Dmitri Shostakovichs Musik ist höhere Mathematik, die zugleich die Impulse und Leiden einer menschlichen Seele durch Klänge vermittelt. Keine Komponente geht hier ohne die andere: Ohne Shostakowichs ‘Wissenschaft’ im Umgang mit Tönen zu kennen, wird man den tiefen Seelenregungen in der Musik nicht gerecht.
Was haben Sie gefühlt, als Sie das Spiel von David Oistrach hörten?
Oistrachs Version entstand unter Mitwirkung des Komponisten selbst. Daher betrachte ich sie als Originalquelle, auf die sich alles bezieht.
Ist es schwierig, nach dem Anhören dieser Quelle zu einer eigenen Stimme zu finden?
Es ist nicht schwierig. David Oistrachs Interpretation liegt mir nahe und ich führe sie in vielerlei Hinsicht fort.Aber Shostakovich hat nicht nur Oistrachs Aufführung seiner Konzerte, sondern auch die Interpretationen anderer Geiger persönlich zur Kenntnis genommen. Das allein ist Beleg für einen interpretatorischen Freiraum, den ich auch heute als großes Potenzial für zeitgenössische Interpretationen dieser Violinkonzerte sehe.
Was machen Sie heute anders? Was ist notwendig, um eine Komposition aus der ersten Hälfte des 20. Jahrhunderts jetzt im 21. Jahrhundert und in der Zukunft aufzuführen?
In der Musik, ebenso wie im reale Leben, entwickelt sich alles wie in einer Spirale. Aber das Tempo des Lebens ändert sich. Wir leben und denken heute viel dynamischer als im 20. Jahrhundert. Aber Shostakowich ist schon lange ein Klassiker. Also ist und bleibt er immer relevant.
Erzählen Sie mir etwas über Ihre Gefühle zu dieser Musik!
Seit meiner Kindheit habe ich viel von Shostakovichs Musik gehört – seine Symphonien, Quartette und natürlich seine Instrumentalkonzerte, nicht nur die Violinkonzerte. Für mich ist seine Musik sehr nah und persönlich und sehr russisch, obwohl sich Shostakowich auch sehr bewusst von Komponisten aus anderen Kulturen beeinflussen ließ.
Würden Sie denken, dass Sie als russischer Musiker naturgemäß die Musik von Shostakovich anders spielen als alle anderen?
In dieser Hinsicht sind Uryupin und ich sozusagen musikalische Enkel von Shostakovich. Natürlich gibt es eine Verbindung zwischen den Generationen und es lebt eine Kontinuität in der Aufführung von Musikern derselben Schule.

* * * * * * *

Nennen Sie alle Gattungen von Shostakovichs Werken, die der Auszug im Satz aufzählt, der mit „Seit meiner Kindheit“ beginnt.

* * * * * * *

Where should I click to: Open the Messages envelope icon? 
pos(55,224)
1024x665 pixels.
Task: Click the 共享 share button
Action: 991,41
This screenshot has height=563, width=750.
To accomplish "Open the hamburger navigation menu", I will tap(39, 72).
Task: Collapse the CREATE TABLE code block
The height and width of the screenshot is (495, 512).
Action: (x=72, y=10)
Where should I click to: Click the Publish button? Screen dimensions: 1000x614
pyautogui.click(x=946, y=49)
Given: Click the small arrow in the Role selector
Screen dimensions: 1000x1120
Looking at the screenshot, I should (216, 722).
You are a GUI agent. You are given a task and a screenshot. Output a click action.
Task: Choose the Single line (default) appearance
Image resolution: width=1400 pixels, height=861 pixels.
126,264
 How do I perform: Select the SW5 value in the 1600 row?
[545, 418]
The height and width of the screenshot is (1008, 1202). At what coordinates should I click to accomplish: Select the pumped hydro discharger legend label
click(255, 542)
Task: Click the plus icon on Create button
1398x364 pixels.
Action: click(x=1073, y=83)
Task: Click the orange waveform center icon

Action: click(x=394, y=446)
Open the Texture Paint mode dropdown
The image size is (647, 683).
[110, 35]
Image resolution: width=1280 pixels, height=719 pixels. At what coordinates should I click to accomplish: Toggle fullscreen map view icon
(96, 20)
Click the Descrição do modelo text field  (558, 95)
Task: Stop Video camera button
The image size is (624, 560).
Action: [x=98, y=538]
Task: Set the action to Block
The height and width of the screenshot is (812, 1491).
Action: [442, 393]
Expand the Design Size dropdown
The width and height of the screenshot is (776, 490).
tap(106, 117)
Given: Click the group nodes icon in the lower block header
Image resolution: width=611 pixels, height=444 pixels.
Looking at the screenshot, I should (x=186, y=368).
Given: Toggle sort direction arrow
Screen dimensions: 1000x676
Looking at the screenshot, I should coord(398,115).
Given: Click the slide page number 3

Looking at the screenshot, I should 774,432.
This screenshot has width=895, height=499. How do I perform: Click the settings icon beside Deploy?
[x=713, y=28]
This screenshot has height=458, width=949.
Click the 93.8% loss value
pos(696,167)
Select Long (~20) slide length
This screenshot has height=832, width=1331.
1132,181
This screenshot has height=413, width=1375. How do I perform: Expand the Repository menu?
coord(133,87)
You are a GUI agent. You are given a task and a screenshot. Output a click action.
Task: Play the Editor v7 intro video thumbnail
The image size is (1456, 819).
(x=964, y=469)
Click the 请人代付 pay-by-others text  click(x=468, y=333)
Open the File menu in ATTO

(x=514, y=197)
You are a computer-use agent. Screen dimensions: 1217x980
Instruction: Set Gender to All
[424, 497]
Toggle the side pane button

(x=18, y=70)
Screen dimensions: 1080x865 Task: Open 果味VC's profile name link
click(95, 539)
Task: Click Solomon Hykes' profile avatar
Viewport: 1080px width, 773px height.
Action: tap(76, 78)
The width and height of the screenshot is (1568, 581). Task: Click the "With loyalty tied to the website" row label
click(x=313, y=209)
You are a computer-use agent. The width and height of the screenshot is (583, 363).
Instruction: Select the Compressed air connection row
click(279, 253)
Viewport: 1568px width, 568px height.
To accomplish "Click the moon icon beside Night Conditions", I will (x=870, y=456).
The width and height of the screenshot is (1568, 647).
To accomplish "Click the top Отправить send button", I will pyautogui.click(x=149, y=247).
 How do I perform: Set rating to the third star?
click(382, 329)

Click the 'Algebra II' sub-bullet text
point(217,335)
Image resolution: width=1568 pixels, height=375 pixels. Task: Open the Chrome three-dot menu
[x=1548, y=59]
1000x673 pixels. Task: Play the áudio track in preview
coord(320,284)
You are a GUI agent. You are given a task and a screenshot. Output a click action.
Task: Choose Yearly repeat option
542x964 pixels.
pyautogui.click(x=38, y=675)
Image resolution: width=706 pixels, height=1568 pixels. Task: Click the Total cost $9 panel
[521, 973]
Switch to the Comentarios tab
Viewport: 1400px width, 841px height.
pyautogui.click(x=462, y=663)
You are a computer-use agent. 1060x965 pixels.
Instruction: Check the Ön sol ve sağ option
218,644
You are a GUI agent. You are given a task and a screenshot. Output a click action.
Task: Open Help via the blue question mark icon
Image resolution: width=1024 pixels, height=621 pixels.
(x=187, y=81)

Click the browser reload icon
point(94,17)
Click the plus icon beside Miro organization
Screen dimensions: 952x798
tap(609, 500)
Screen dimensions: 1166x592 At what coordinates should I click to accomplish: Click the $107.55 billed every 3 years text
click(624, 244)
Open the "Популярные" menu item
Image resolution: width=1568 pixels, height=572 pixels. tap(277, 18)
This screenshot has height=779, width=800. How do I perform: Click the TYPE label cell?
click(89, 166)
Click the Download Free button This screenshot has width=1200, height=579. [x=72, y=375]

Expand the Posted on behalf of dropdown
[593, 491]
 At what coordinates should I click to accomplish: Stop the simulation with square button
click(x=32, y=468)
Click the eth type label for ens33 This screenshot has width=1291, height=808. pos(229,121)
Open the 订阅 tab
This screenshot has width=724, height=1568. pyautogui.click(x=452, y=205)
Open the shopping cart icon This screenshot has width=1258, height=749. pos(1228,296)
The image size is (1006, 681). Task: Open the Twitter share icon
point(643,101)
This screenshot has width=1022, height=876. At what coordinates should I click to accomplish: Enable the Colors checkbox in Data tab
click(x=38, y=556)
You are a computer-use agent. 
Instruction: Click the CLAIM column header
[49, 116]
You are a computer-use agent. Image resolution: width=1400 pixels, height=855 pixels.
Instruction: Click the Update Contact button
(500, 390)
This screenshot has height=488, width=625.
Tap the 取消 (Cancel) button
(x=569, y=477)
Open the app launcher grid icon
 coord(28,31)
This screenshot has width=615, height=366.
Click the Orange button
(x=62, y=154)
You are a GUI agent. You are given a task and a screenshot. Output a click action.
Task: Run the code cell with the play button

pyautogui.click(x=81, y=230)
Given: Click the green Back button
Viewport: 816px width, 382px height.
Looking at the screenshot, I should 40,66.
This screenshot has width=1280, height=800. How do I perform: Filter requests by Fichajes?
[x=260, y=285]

* * * * * * *

**Ihre Lösung:** Symphonien, Quartette, Instrumentalkonzerte, Violinkonzerte